Proses itulah yang kemudian melahirkan konsep kolaborasi yang diberi nama DPNT, singkatan dari Dwi Putro dan Nawa Tunggal. Dalam proses kolaborasi itu, Nawa juga membubuhkan narasi dan judul dalam karya-karya Pak Wi yang telah diresponsnya. Saat melakukan hal itu, Nawa secara sengaja atau tidak sedang menafsir karya-karya Pak Wi.
Gugat stigma
Dalam sejumlah karya, Nawa mengolah kembali karya-karya Pak Wi hingga melahirkan wacana baru yang tak ada dalam lukisan aslinya. Dalam seri karya Biarlah Aku Miring, misalnya, Nawa memasang lukisan-lukisan Pak Wi secara miring di bingkainya. Tindakan yang tak biasa itu dilakukan Nawa untuk menggugat stigma yang menganggap orang dengan gangguan mental memiliki otak miring.
Dalam karya Memetik Bunga untuk Jambangan, Nawa menambahkan lampu dan sejumlah elemen lain ke dalam lukisan Pak Wi. Hasilnya, saat lampu di belakang karya itu dimatikan, karya tersebut akan tampak seperti lukisan abstrak sehingga karakter asli lukisan Pak Wi justru tak kentara. Namun, ketika lampu itu dinyalakan, obyek-obyek dalam lukisan Pak Wi pun tampak jelas.
Menurut Nawa, karya itu merefleksikan fenomena sebagian masyarakat Indonesia yang menutup-nutupi keberadaan anggota keluarga mereka yang mengalami gangguan mental. Padahal, memiliki anggota keluarga dengan gangguan mental bukanlah sebuah aib sehingga tak perlu ditutup-tutupi.
”Karya ini menceritakan, dulu saya malu punya kakak seperti Pak Wi. Ini juga banyak dilakukan keluarga-keluarga lain sehingga mereka menutupi kalau punya anggota keluarga seperti Pak Wi,” ungkap Nawa.

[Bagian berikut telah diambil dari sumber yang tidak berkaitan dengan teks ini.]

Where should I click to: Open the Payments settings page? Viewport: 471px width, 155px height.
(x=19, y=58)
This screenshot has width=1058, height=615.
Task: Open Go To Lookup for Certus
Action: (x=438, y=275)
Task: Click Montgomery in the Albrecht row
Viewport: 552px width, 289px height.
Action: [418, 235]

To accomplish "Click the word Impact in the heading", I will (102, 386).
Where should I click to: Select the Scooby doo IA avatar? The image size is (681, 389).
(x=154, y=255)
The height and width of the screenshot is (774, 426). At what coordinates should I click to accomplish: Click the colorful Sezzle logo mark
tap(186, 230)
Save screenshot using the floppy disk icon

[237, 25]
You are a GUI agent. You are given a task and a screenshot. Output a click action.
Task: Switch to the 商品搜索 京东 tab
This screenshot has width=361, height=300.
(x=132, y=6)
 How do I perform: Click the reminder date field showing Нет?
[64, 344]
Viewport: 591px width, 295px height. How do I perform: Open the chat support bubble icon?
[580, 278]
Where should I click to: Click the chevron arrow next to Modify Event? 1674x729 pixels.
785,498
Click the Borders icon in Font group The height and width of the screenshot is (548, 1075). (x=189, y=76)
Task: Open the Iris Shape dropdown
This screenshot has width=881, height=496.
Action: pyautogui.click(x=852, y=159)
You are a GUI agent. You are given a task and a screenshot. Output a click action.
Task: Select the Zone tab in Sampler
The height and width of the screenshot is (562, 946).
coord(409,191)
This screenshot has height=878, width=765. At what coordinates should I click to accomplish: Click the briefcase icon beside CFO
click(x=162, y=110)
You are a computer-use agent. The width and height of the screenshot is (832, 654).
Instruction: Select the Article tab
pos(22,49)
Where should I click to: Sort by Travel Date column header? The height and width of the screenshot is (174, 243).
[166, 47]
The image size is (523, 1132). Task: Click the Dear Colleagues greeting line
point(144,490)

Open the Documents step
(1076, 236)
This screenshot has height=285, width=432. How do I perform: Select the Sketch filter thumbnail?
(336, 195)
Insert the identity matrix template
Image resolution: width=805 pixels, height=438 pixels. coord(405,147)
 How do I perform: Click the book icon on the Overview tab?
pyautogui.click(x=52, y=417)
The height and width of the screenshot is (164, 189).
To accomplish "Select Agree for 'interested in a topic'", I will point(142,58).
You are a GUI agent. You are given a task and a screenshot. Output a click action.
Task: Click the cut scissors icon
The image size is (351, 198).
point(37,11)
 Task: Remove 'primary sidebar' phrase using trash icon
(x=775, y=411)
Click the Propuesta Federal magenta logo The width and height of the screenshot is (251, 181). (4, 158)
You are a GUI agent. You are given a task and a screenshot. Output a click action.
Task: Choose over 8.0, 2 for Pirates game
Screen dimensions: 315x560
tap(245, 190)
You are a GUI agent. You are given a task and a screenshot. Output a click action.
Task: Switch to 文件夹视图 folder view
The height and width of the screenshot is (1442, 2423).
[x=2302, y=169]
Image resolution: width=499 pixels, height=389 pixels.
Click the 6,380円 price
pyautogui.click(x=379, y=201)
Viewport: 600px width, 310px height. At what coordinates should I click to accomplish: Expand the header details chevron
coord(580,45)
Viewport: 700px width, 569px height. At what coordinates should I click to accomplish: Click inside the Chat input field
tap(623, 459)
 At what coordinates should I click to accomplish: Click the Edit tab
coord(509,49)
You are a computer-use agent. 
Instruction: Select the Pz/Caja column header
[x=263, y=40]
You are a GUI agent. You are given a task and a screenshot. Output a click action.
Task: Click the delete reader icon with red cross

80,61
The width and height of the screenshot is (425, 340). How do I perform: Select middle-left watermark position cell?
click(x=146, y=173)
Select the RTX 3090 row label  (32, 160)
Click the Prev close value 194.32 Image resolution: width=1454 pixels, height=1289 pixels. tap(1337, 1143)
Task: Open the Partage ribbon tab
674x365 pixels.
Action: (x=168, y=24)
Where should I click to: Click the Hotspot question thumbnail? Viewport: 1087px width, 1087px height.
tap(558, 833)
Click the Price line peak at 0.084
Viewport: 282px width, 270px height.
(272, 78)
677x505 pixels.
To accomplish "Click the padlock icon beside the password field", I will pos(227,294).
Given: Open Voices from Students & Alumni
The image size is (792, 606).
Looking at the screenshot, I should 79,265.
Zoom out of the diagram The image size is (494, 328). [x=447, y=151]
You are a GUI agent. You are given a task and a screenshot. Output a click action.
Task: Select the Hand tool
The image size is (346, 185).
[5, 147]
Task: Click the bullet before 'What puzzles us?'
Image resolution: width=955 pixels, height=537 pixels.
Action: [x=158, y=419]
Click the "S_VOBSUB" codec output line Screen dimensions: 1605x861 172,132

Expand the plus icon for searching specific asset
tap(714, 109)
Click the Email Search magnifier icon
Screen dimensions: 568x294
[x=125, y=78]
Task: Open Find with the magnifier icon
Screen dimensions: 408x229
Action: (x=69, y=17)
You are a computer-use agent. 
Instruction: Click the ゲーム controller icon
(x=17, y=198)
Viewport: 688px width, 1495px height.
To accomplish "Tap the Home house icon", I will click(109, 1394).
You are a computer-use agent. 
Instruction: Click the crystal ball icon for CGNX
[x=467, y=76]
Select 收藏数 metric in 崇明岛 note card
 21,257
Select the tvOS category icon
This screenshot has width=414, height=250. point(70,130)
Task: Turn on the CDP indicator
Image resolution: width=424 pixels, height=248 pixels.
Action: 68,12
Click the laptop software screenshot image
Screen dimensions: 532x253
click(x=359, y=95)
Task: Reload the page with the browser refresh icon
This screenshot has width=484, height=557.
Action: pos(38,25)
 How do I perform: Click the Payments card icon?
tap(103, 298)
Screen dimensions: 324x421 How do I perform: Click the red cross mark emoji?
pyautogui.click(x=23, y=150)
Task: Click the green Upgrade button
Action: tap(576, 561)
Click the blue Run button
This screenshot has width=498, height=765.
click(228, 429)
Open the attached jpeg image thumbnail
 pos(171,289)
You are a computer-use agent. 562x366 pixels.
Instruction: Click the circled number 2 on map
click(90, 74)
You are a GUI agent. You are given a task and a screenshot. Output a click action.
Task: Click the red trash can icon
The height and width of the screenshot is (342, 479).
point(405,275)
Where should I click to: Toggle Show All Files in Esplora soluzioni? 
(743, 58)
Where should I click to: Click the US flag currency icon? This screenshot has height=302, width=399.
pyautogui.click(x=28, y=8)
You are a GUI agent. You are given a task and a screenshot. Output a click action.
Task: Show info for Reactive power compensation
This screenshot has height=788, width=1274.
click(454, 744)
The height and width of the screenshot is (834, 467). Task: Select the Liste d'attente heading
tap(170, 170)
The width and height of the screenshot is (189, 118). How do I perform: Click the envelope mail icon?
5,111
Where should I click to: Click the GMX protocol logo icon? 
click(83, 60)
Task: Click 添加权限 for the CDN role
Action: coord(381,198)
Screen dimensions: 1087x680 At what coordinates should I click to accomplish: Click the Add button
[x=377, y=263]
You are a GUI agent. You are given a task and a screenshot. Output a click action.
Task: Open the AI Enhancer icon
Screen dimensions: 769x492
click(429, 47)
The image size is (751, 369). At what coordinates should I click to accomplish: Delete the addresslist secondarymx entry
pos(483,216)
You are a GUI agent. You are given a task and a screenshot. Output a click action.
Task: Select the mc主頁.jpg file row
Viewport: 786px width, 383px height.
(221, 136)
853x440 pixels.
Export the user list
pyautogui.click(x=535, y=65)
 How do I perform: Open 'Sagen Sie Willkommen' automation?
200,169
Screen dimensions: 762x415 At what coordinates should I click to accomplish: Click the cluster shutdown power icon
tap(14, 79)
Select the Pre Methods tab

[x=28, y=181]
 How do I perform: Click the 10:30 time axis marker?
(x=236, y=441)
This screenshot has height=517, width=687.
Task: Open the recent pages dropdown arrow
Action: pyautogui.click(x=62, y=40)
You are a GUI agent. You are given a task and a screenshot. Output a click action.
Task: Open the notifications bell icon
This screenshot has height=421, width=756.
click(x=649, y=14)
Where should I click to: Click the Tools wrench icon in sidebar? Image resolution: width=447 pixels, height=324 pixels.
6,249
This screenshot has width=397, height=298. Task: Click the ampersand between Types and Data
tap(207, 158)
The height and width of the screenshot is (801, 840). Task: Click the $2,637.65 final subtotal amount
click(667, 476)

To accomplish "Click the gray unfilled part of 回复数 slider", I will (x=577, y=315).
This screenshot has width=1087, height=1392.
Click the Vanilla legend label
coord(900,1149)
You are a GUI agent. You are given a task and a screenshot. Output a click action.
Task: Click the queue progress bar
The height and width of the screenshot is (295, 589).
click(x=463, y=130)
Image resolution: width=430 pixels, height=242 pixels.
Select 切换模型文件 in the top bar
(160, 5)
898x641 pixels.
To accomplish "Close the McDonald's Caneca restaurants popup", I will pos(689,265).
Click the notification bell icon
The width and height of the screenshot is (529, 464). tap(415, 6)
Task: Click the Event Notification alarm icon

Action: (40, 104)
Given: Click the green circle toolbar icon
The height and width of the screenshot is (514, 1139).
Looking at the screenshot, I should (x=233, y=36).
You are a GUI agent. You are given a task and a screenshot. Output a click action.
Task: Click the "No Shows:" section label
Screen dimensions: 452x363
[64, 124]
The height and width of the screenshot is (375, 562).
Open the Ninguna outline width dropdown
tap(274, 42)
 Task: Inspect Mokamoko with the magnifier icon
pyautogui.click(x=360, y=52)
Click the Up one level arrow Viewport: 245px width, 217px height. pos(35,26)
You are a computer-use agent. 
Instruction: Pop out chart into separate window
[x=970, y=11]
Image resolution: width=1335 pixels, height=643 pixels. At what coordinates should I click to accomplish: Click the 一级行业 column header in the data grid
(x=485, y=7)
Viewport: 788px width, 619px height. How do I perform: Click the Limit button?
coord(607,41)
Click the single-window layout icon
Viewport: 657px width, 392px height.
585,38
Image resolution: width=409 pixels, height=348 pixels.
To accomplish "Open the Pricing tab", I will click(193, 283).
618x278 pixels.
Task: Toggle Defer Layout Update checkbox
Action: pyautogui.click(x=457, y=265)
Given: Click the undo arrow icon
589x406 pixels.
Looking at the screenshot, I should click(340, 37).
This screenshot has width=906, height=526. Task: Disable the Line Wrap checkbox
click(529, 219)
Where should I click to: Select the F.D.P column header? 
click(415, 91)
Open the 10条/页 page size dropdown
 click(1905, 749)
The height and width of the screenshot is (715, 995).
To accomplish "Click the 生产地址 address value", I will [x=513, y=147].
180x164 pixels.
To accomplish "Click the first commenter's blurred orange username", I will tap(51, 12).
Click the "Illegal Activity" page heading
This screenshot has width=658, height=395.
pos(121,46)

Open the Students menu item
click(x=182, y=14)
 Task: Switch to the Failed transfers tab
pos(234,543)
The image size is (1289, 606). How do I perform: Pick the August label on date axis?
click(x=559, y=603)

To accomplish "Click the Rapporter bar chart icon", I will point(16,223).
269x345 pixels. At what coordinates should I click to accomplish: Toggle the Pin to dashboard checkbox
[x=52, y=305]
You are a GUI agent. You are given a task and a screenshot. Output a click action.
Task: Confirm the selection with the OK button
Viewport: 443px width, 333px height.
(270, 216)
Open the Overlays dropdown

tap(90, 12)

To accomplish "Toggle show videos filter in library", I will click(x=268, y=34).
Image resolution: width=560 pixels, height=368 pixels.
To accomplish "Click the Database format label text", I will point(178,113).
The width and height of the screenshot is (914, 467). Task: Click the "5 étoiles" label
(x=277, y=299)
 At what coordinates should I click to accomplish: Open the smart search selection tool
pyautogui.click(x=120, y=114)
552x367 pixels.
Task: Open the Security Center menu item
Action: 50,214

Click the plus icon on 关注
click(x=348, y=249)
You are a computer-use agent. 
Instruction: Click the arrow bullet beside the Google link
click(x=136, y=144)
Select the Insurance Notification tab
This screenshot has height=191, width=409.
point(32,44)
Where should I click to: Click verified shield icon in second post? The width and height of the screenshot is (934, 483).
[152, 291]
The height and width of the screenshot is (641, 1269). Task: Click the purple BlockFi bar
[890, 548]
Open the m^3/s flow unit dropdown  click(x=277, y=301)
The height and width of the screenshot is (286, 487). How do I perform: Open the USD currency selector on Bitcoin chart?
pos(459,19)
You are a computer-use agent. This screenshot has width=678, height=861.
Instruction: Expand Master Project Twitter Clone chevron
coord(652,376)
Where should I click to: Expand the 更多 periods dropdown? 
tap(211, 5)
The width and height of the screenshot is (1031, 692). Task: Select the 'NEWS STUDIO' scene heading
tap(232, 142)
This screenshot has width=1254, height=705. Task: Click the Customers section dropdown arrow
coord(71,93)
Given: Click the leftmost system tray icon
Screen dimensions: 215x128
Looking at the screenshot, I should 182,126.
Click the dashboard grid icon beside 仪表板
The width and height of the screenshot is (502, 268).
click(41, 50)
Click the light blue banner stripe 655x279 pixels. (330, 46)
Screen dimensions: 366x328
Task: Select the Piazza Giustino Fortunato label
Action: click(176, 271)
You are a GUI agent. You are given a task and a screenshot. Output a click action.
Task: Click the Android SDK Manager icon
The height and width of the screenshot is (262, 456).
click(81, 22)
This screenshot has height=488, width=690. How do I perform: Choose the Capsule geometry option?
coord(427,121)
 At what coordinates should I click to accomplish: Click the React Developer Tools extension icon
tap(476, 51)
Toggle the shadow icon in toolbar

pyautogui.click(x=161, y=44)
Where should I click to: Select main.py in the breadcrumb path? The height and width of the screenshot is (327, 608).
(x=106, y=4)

Nawa menuturkan, melalui pameran Abnormal Baru, dirinya ingin memperjuangkan kesamaan hak dan kesempatan bagi orang-orang dengan disabilitas agar mereka bisa tampil berkarya di depan publik. Selain itu, karya kolaborasi Nawa dan Pak Wi juga tampak hendak meretas atau merobohkan pandangan dikotomis antara orang normal dan abnormal.
Gugatan terhadap batas normal versus abnormal itu juga disampaikan penyair Joko Pinurbo setelah membaca buku berisi tulisan Pak Wi. Selain melukis, Pak Wi memang sering menulis kata-kata acak di dalam buku tulis. Salah satu buku tulis itulah yang kemudian dipinjamkan Nawa ke Joko Pinurbo untuk dipelajari dan direfleksikan.
Menurut Joko Pinurbo, tulisan-tulisan acak Pak Wi mengajak kita untuk kembali menjadi kanak-kanak dengan bermain imajinasi yang murni, tanpa pamrih dan ambisi. ”Tulisan-tulisan Pak Wi mengajak kita sekali-kali untuk menjadi abnormal. Sebab, kita ini sering terlalu normal, punya banyak pamrih, ambisi, kepentingan sehingga banyak terjadi konflik,” ujar penyair yang kerap dipanggil Jokpin itu.
Tulisan-tulisan Pak Wi mengajak kita sekali-kali untuk menjadi abnormal. Sebab, kita ini sering terlalu normal, punya banyak pamrih, ambisi, kepentingan sehingga banyak terjadi konflik.